◆ Work to complete: Could you copy the lines below exactly, leaving none out?

── Record set

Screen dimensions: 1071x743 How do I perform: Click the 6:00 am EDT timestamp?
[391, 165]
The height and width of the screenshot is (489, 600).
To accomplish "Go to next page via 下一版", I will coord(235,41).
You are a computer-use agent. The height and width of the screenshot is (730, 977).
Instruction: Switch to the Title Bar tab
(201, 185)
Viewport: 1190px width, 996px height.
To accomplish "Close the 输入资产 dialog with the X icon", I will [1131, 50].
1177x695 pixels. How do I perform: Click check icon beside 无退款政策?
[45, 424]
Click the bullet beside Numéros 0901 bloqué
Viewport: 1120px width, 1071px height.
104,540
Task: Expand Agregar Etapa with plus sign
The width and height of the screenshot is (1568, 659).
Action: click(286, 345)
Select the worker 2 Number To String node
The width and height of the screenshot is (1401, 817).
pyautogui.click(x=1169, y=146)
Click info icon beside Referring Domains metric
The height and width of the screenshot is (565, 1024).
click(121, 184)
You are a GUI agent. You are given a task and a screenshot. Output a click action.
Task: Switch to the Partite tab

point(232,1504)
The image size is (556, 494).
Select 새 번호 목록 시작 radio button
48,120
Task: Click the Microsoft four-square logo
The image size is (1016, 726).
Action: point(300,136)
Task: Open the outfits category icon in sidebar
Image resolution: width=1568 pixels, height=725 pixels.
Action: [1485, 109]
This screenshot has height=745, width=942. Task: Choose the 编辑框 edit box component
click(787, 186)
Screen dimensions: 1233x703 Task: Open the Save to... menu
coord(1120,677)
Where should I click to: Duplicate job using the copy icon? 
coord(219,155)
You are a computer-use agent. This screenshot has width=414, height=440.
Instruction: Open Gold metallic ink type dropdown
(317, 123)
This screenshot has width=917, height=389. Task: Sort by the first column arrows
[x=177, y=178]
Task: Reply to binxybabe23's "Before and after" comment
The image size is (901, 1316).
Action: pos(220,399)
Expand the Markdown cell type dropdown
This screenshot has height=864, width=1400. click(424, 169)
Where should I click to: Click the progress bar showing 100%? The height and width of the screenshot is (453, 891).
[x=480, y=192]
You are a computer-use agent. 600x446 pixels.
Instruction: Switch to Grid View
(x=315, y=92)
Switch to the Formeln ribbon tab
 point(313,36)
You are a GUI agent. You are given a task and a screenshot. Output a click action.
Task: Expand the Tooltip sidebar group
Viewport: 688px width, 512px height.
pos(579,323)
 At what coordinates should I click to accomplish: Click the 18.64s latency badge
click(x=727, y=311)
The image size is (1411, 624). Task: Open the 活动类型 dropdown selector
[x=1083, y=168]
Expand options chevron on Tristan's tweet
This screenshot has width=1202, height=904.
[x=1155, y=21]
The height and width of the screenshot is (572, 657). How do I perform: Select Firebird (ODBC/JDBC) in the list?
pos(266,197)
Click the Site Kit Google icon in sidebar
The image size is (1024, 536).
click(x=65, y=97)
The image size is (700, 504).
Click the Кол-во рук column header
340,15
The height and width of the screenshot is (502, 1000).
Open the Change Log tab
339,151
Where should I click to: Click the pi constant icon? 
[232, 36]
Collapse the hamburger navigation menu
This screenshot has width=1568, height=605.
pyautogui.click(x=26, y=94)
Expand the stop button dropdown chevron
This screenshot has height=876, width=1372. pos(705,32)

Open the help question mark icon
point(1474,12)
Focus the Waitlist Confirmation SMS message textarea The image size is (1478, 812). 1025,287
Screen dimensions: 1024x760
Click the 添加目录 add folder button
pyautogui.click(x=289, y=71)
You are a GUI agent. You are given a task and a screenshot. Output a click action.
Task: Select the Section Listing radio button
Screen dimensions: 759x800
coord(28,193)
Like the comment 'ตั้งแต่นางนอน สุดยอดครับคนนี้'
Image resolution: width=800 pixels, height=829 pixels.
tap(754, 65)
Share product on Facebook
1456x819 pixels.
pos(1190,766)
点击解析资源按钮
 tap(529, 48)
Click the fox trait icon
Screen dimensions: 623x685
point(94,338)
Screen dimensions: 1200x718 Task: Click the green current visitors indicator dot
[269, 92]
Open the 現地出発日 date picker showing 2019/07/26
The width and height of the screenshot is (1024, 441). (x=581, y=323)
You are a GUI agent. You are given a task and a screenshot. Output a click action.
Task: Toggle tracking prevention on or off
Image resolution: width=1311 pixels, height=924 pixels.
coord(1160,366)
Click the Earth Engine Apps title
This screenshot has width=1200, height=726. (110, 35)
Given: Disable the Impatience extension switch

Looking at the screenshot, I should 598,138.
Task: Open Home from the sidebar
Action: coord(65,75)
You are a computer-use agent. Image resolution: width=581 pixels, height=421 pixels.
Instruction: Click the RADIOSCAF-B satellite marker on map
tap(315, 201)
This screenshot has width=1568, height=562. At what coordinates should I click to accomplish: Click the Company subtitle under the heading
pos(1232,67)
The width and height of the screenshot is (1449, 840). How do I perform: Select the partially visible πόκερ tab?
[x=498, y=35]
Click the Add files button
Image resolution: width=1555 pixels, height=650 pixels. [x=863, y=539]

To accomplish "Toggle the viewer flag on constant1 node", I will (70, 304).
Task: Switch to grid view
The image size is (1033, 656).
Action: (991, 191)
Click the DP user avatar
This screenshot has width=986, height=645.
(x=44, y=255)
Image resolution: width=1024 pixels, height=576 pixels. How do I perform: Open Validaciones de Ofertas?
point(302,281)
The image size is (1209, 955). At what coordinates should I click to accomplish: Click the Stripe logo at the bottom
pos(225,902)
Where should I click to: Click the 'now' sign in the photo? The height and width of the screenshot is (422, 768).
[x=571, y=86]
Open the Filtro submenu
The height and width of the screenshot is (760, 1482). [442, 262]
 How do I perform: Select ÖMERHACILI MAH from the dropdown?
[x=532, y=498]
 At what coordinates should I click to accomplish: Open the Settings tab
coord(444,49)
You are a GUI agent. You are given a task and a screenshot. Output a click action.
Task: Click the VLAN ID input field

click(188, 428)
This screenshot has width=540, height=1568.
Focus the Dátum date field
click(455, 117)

────

◆ Written response:
Screen dimensions: 1071x743 How do I perform: Click the 6:00 am EDT timestamp?
[391, 165]
The height and width of the screenshot is (489, 600).
To accomplish "Go to next page via 下一版", I will coord(235,41).
You are a computer-use agent. The height and width of the screenshot is (730, 977).
Instruction: Switch to the Title Bar tab
(201, 185)
Viewport: 1190px width, 996px height.
To accomplish "Close the 输入资产 dialog with the X icon", I will [1131, 50].
1177x695 pixels. How do I perform: Click check icon beside 无退款政策?
[45, 424]
Click the bullet beside Numéros 0901 bloqué
Viewport: 1120px width, 1071px height.
104,540
Task: Expand Agregar Etapa with plus sign
The width and height of the screenshot is (1568, 659).
Action: click(286, 345)
Select the worker 2 Number To String node
The width and height of the screenshot is (1401, 817).
pyautogui.click(x=1169, y=146)
Click info icon beside Referring Domains metric
The height and width of the screenshot is (565, 1024).
click(121, 184)
You are a GUI agent. You are given a task and a screenshot. Output a click action.
Task: Switch to the Partite tab

point(232,1504)
The image size is (556, 494).
Select 새 번호 목록 시작 radio button
48,120
Task: Click the Microsoft four-square logo
The image size is (1016, 726).
Action: point(300,136)
Task: Open the outfits category icon in sidebar
Image resolution: width=1568 pixels, height=725 pixels.
Action: [1485, 109]
This screenshot has height=745, width=942. Task: Choose the 编辑框 edit box component
click(787, 186)
Screen dimensions: 1233x703 Task: Open the Save to... menu
coord(1120,677)
Where should I click to: Duplicate job using the copy icon? 
coord(219,155)
You are a computer-use agent. This screenshot has width=414, height=440.
Instruction: Open Gold metallic ink type dropdown
(317, 123)
This screenshot has width=917, height=389. Task: Sort by the first column arrows
[x=177, y=178]
Task: Reply to binxybabe23's "Before and after" comment
The image size is (901, 1316).
Action: pos(220,399)
Expand the Markdown cell type dropdown
This screenshot has height=864, width=1400. click(424, 169)
Where should I click to: Click the progress bar showing 100%? The height and width of the screenshot is (453, 891).
[x=480, y=192]
You are a computer-use agent. 600x446 pixels.
Instruction: Switch to Grid View
(x=315, y=92)
Switch to the Formeln ribbon tab
 point(313,36)
You are a GUI agent. You are given a task and a screenshot. Output a click action.
Task: Expand the Tooltip sidebar group
Viewport: 688px width, 512px height.
pos(579,323)
 At what coordinates should I click to accomplish: Click the 18.64s latency badge
click(x=727, y=311)
The image size is (1411, 624). Task: Open the 活动类型 dropdown selector
[x=1083, y=168]
Expand options chevron on Tristan's tweet
This screenshot has width=1202, height=904.
[x=1155, y=21]
The height and width of the screenshot is (572, 657). How do I perform: Select Firebird (ODBC/JDBC) in the list?
pos(266,197)
Click the Site Kit Google icon in sidebar
The image size is (1024, 536).
click(x=65, y=97)
The image size is (700, 504).
Click the Кол-во рук column header
340,15
The height and width of the screenshot is (502, 1000).
Open the Change Log tab
339,151
Where should I click to: Click the pi constant icon? 
[232, 36]
Collapse the hamburger navigation menu
This screenshot has width=1568, height=605.
pyautogui.click(x=26, y=94)
Expand the stop button dropdown chevron
This screenshot has height=876, width=1372. pos(705,32)

Open the help question mark icon
point(1474,12)
Focus the Waitlist Confirmation SMS message textarea The image size is (1478, 812). 1025,287
Screen dimensions: 1024x760
Click the 添加目录 add folder button
pyautogui.click(x=289, y=71)
You are a GUI agent. You are given a task and a screenshot. Output a click action.
Task: Select the Section Listing radio button
Screen dimensions: 759x800
coord(28,193)
Like the comment 'ตั้งแต่นางนอน สุดยอดครับคนนี้'
Image resolution: width=800 pixels, height=829 pixels.
tap(754, 65)
Share product on Facebook
1456x819 pixels.
pos(1190,766)
点击解析资源按钮
 tap(529, 48)
Click the fox trait icon
Screen dimensions: 623x685
point(94,338)
Screen dimensions: 1200x718 Task: Click the green current visitors indicator dot
[269, 92]
Open the 現地出発日 date picker showing 2019/07/26
The width and height of the screenshot is (1024, 441). (x=581, y=323)
You are a GUI agent. You are given a task and a screenshot. Output a click action.
Task: Toggle tracking prevention on or off
Image resolution: width=1311 pixels, height=924 pixels.
coord(1160,366)
Click the Earth Engine Apps title
This screenshot has width=1200, height=726. (110, 35)
Given: Disable the Impatience extension switch

Looking at the screenshot, I should 598,138.
Task: Open Home from the sidebar
Action: coord(65,75)
You are a computer-use agent. Image resolution: width=581 pixels, height=421 pixels.
Instruction: Click the RADIOSCAF-B satellite marker on map
tap(315, 201)
This screenshot has width=1568, height=562. At what coordinates should I click to accomplish: Click the Company subtitle under the heading
pos(1232,67)
The width and height of the screenshot is (1449, 840). How do I perform: Select the partially visible πόκερ tab?
[x=498, y=35]
Click the Add files button
Image resolution: width=1555 pixels, height=650 pixels. [x=863, y=539]

To accomplish "Toggle the viewer flag on constant1 node", I will (70, 304).
Task: Switch to grid view
The image size is (1033, 656).
Action: (991, 191)
Click the DP user avatar
This screenshot has width=986, height=645.
(x=44, y=255)
Image resolution: width=1024 pixels, height=576 pixels. How do I perform: Open Validaciones de Ofertas?
point(302,281)
The image size is (1209, 955). At what coordinates should I click to accomplish: Click the Stripe logo at the bottom
pos(225,902)
Where should I click to: Click the 'now' sign in the photo? The height and width of the screenshot is (422, 768).
[x=571, y=86]
Open the Filtro submenu
The height and width of the screenshot is (760, 1482). [442, 262]
 How do I perform: Select ÖMERHACILI MAH from the dropdown?
[x=532, y=498]
 At what coordinates should I click to accomplish: Open the Settings tab
coord(444,49)
You are a GUI agent. You are given a task and a screenshot. Output a click action.
Task: Click the VLAN ID input field

click(188, 428)
This screenshot has width=540, height=1568.
Focus the Dátum date field
click(455, 117)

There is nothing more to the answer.